Managing self-hosted DB
Hello :wave: I was wondering what was your perspective towards the ever-growing tables that are user_events and journey_user_step? Do you apply manual suppression/partitionning after some time or do you throw a bigger disk and call it a day?
mysql> SELECT
-> table_schema as `Database`,
-> table_name AS `Table`,
-> round(((data_length + index_length) / 1024 / 1024), 2) `Size in MB`
-> FROM information_schema.TABLES
-> ORDER BY (data_length + index_length) DESC;
+--------------------+------------------------------------------------------+------------+
| Database | Table | Size in MB |
+--------------------+------------------------------------------------------+------------+
| parcelvoy | journey_user_step | 33137.23 |
| parcelvoy | user_events | 7776.63 |
Hello! That is the general recommendation, storage is cheap these days. We have an install with over 750GB of user event data and it's mostly working fine. The issue once you get to a really large size is that list generation starts taking longer since there is more data to parse through unfortunately. One of the largest contributors to storage size (if you are sending lots of emails) is usually the raw body of the email that was sent. You can turn this off by setting LOG_COMPILED_MESSAGE to be false, the downside is you wont be able to see what the message looks like that the user received.
Looking to the future, we are actively exploring a few different improvements for really large installs:
- Allowing for purging of users/events based on retention periods. Most other tools in the market allow for something like this since data does become stale over time
- Adding in filters than can be applied to prevent unneeded data from being stored in the first place. Most customers start off by sending too many events or properties that they just don't need which ends up taking up space.
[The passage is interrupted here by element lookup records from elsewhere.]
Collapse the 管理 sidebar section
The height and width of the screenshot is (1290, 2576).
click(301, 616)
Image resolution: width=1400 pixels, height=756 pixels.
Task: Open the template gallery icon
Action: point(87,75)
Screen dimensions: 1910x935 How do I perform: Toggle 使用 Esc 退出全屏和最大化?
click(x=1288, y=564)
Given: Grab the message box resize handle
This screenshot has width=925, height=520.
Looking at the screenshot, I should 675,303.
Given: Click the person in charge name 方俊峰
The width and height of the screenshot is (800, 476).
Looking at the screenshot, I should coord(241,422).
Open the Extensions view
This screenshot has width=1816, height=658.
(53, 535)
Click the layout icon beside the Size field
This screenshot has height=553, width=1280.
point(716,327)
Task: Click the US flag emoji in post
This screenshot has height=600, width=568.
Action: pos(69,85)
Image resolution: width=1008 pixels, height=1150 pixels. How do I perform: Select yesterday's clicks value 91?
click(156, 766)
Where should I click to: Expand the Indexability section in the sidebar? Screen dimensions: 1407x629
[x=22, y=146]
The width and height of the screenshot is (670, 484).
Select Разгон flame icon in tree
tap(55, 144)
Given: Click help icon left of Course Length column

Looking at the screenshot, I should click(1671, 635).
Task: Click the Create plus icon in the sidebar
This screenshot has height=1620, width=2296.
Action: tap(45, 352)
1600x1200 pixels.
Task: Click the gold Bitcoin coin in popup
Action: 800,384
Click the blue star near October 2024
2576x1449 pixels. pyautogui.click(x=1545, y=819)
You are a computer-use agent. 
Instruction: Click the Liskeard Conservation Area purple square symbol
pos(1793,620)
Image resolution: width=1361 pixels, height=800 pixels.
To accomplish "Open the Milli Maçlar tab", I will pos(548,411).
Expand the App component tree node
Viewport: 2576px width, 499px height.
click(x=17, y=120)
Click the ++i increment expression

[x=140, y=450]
- And lastly, we are actively in progress of rewriting the core of Parcelvoy to get rid of the
user_eventstable completely and move all event data to ClickHouse. Allows for much faster querying and much more efficient storage of the data.
@Wardormeur can you give me some insight into how many rows are in your journey_user_step table and how large your journeys are? Also do you have any webhook steps?
About 200M rows
mysql> SELECT count(*) FROM journey_user_step;
+-----------+
| count(*) |
+-----------+
| 203883150 |
+-----------+
Journeys are about ~70 steps, but can chain one another. We currently have one journey of 170 steps
mysql> SELECT journey_id, count(*) FROM journey_steps GROUP BY journey_id ORDER BY 2 DESC;
+------------+----------+
| journey_id | count(*) |
+------------+----------+
| 32 | 169 |
| 38 | 66 |
| 37 | 66 |
| 36 | 66 |
| 35 | 66 |
| 34 | 66 |
| 33 | 66 |
| 9 | 66 |
| 31 | 66 |
| 30 | 66 |
| 29 | 66 |
| 26 | 66 |
| 28 | 66 |
| 10 | 62 |
| 22 | 40 |
| 43 | 26 |
That's about 8~10GB of storage per week